Published online by Cambridge University Press: 02 February 2010
Current peace operations often include an element of enforcement. Such operations are based upon Chapter VII of the United Nations Charter and are regularly endowed with a right to use ‘all necessary measures’ to fulfil the tasks set down in the particular mandate from the UN Security Council. Such operations, moreover, are often deployed in unstable conditions that border on armed conflict, or in areas of existing conflict. At times, the military forces involved in these operations are also involved in the armed conflict itself.

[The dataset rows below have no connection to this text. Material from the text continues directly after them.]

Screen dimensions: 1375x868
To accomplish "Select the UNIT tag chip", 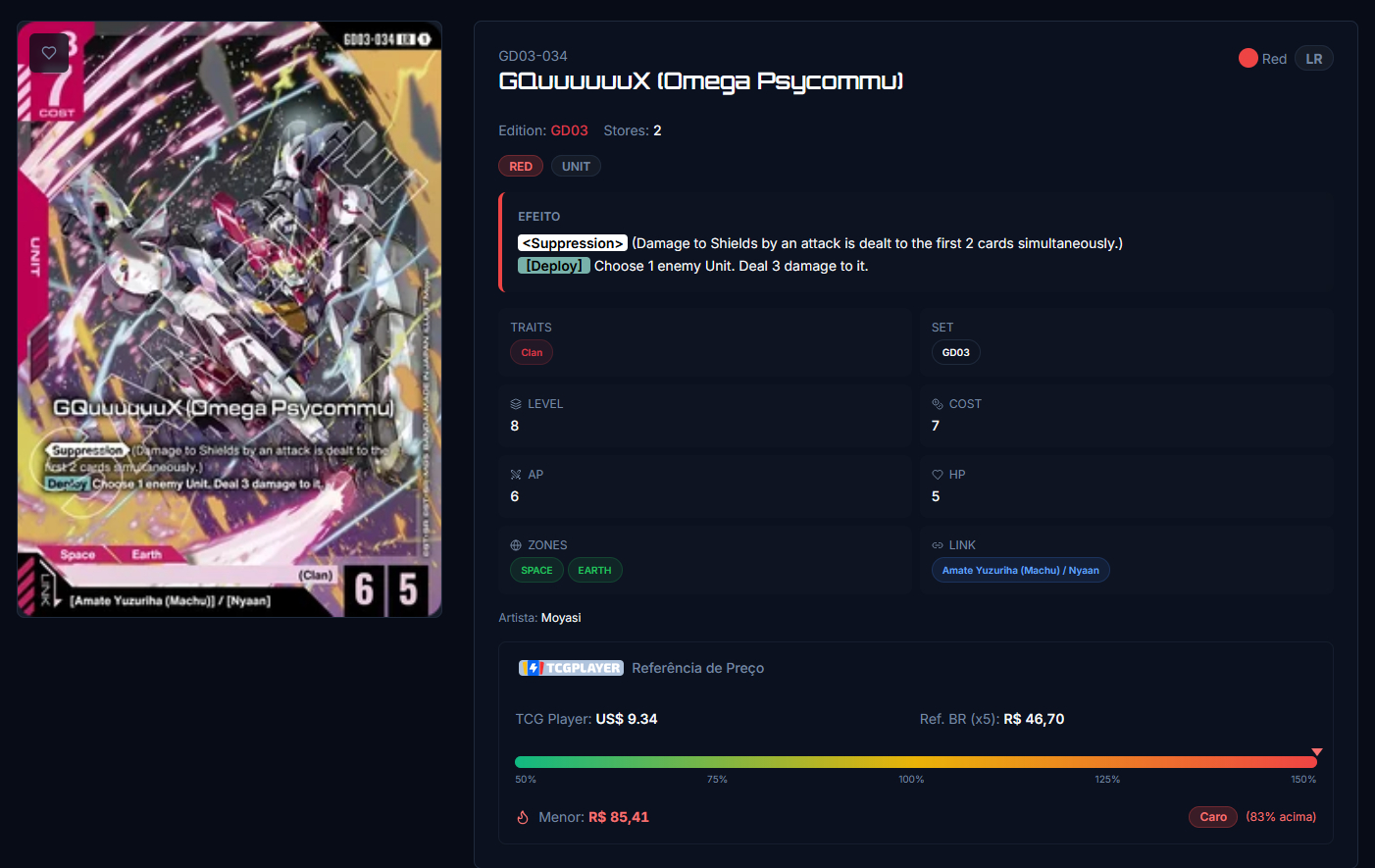I will click(x=576, y=167).
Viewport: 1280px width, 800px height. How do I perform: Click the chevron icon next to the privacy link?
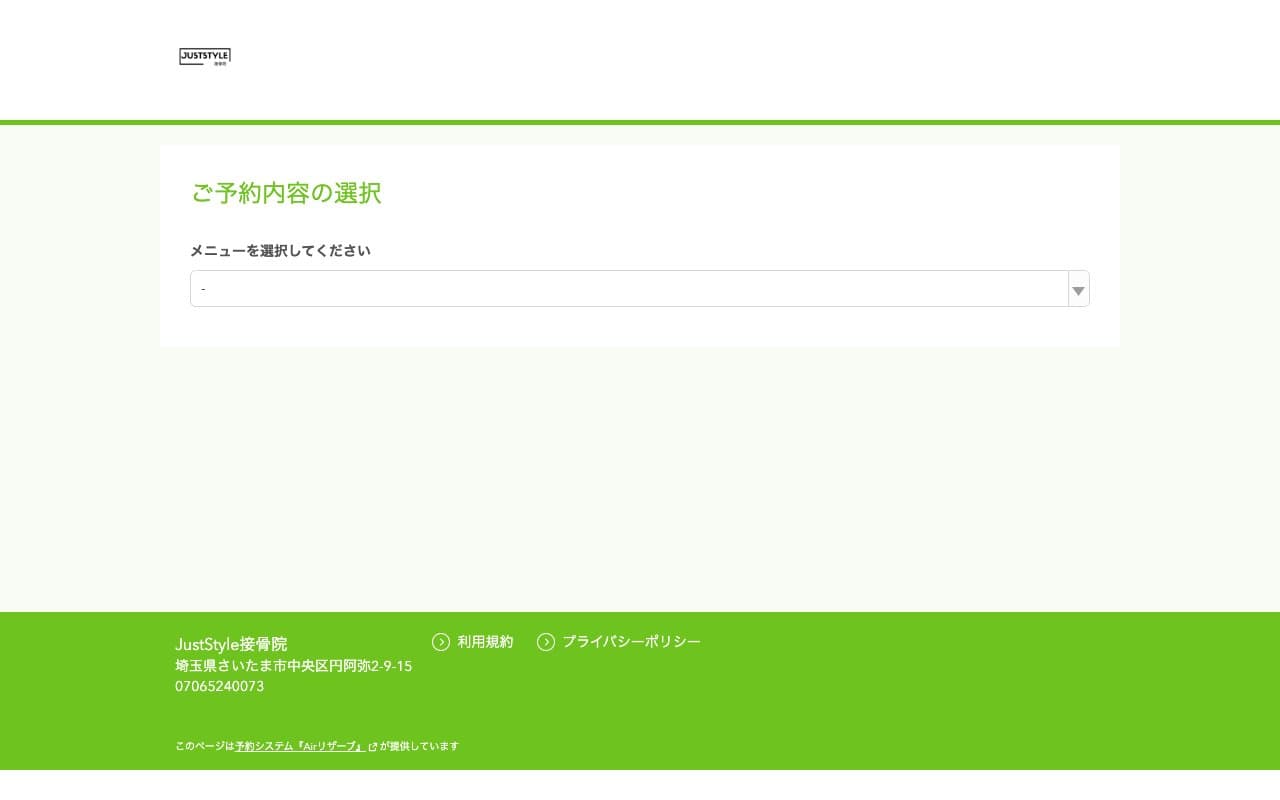click(546, 642)
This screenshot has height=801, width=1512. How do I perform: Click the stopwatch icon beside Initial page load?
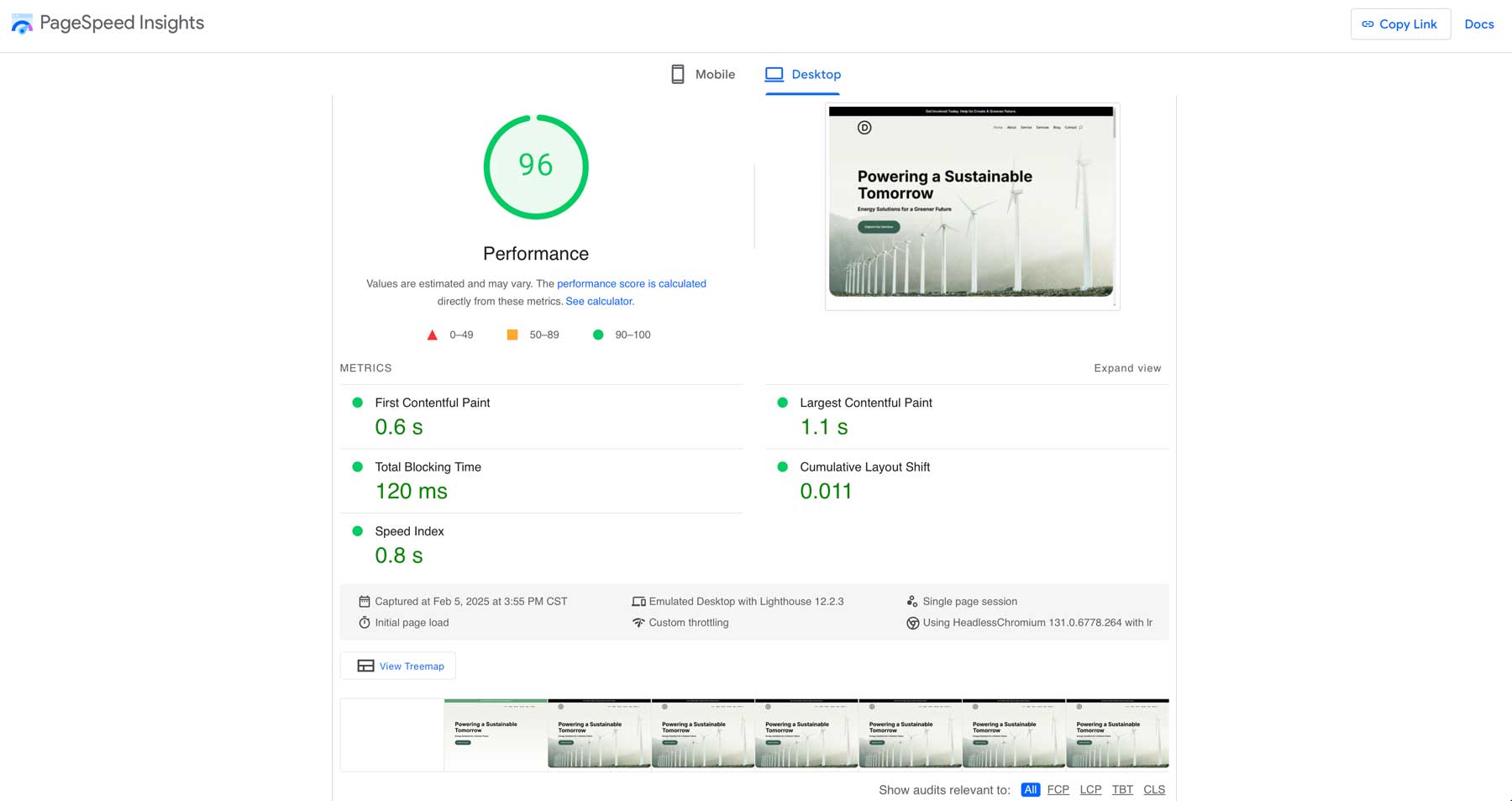[x=364, y=622]
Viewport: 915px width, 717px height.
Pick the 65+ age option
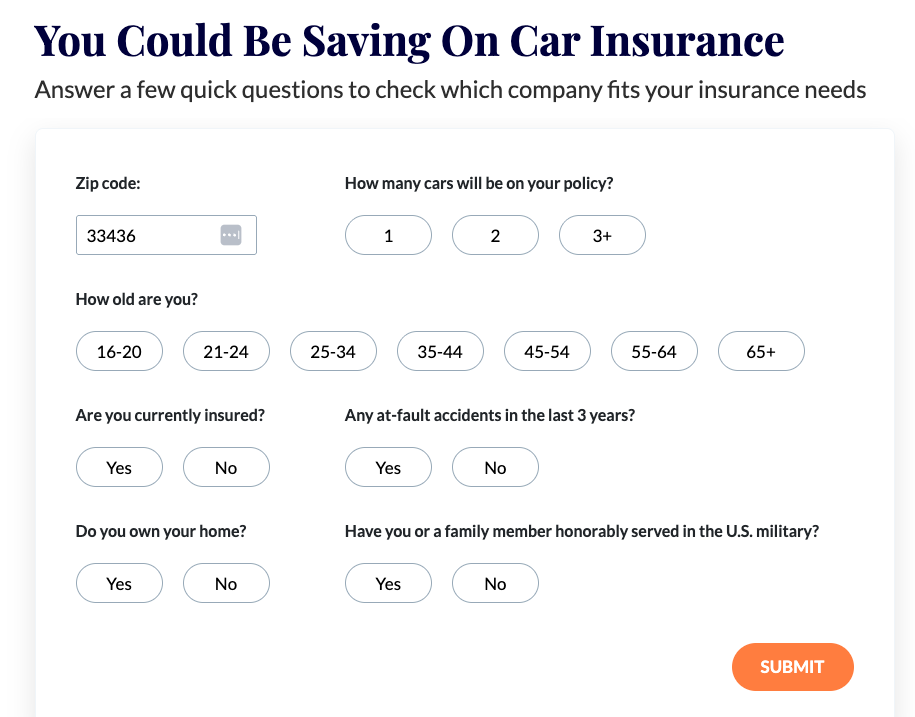(761, 352)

The utilization of military force naturally raises the question of the legal status of personnel in peace operations under international humanitarian law (IHL). They represent the international community and as such are protected personnel. But how should they be treated from the perspective of IHL? Should they, despite their obvious military characteristics, be regarded as civilians? At what point, if any, could they be regarded as combatants? On the issue of change of status under IHL, does the same threshold apply for the operation's military forces as for other military personnel? Does the involvement of peace forces in an armed conflict, made up of contributions from a number of States, automatically cause that conflict to assume an international nature? Are the Convention on the Safety of United Nations and Associated Personnel and IHL, applicable in non-international armed conflicts, mutually exclusive? These dilemmas are well illustrated by the difficulties facing the International Security and Assistance Force (ISAF) in Afghanistan.